*SOURCE TEXT:*
····················
Sep 16, 2015 | By Kira

Keith Brown is one of the most renowned and foremost digital sculptors currently working, and is considered one of the earliest adopters of 3D printing technologies within the world of fine arts. His latest work utilizes the full-colour technology of Mcor 3D printers to create mind-bending 3D creations that go beyond what is possible in photographic or 2D forms.

Currently a Professor of Sculpture and Digital Technologies at the Manchester School of Art, Manchester Metropolitan University in Manchester, UK, Brown’s decades-long body of work embraces a wide range of digital technologies, including CAD modeling and 2D, 3D, and 4D representations. Through exploration, experimentation, and a strong sense of intuition, lives in the world of cyberrealism, striving to go beyond the purely physical into a realm where creativity is free of the laws of physics. “3D printing is ideal for producing meaningful works of art and scultpture that can’t be produced in any other way,” said the artist. “You can articulate geometry and form in a way that transcends physical form.”

For this project, Brown applied 2D photographic imagery onto a 3D model, forcing a juxtaposition between the two dimensions as they visually disrupt one another. In the next stage, he experimented with projecting full-colour imagery onto a digital model, capturing a TIF image of the projection, and then applying that image onto a 3D form. Finally, that model is 3D printed in collaboration with Mcor to achieve the purest, most vivid colors possible. “You can’t comprehend these objects photographically,” said the artist. “The image and object become inseperable and can only be truly experienced as a full-colour 3D print. The work could not be conceived of or manufactured by any other means.”
····················
*RAW DATA:*
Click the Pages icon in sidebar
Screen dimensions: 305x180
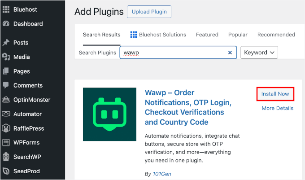pyautogui.click(x=6, y=71)
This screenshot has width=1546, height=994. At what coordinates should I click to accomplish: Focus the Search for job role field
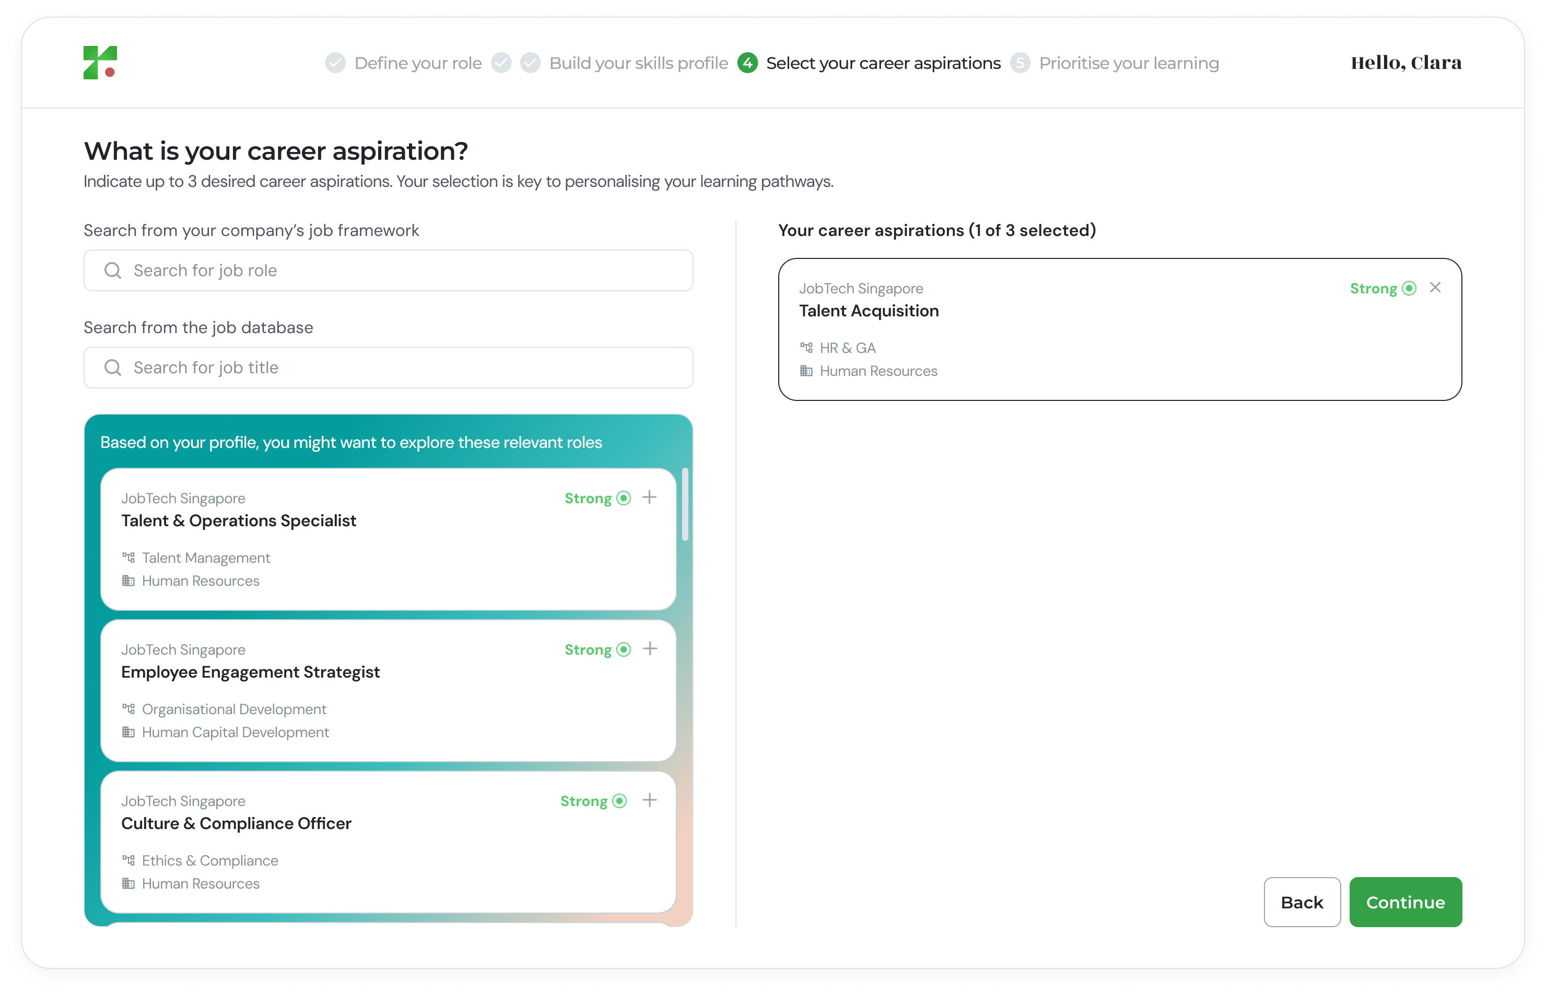coord(400,270)
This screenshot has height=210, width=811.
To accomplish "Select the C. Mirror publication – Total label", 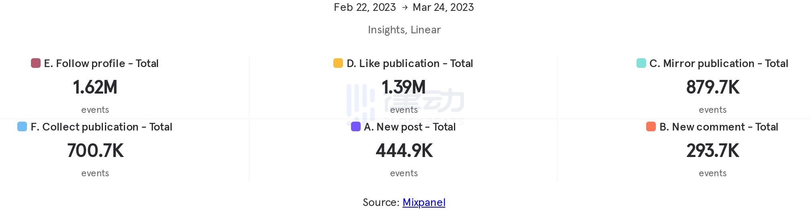I will (x=719, y=63).
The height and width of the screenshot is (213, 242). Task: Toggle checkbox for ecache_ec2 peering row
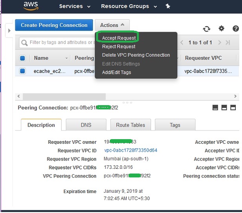pos(23,71)
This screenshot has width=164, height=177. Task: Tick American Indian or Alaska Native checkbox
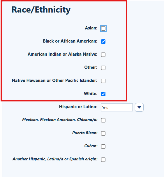103,55
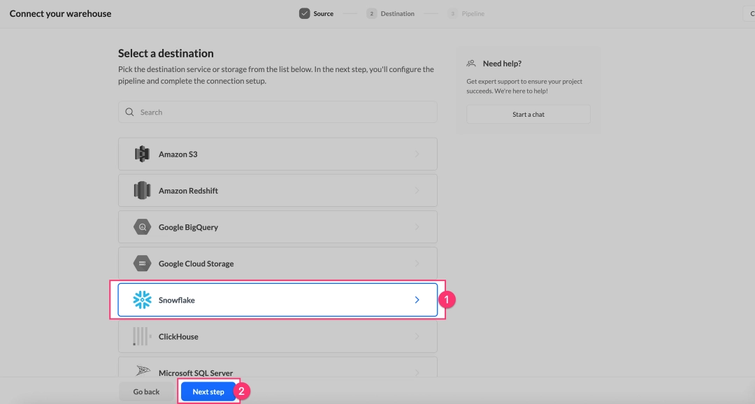Expand the Amazon S3 row chevron
Viewport: 755px width, 404px height.
pos(417,154)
····················
*AIM OF THE EXERCISE:*
Proceed with the article about Keith Brown's full-color 3D printed sculpture, picking up after its final sentence.

*TASK RESULT:*
Brown’s exploratory and pioneering use of 3D printing technology in his digital sculptures is a result of his long-held belief that 3D printing gives artists opportunities that simply do not exist with other mediums, and there will soon be a massive take-up of 3D printing in fine arts. While he acknowledges that a major setback for most artists is the steep learning curve it takes to master CAD, the influx of inexpensive hardware, software, and 3D printing accessories is making it possible for more and more artists, particularly of the younger generation, to experiment and create.

Professor Keith Brown, right, shown with one of his creations. Image via Hobs Studio

This isn’t the first time he has worked with Mcor 3D printers, either. A few years ago, Brown used an Mcor Matrix model—which uses ordinary business-A4/letter paper as the build material—to create Journey to the Centre,” an organic, endless sculpture that he finished with boot polish to create a highly-textured, leather-like appearance. In addition to being highly durable and tactile, the material used in Mcor 3D printers is self-supporting, enabling the kinds of unique geometric forms that Brown creates without the need for unsightly supports.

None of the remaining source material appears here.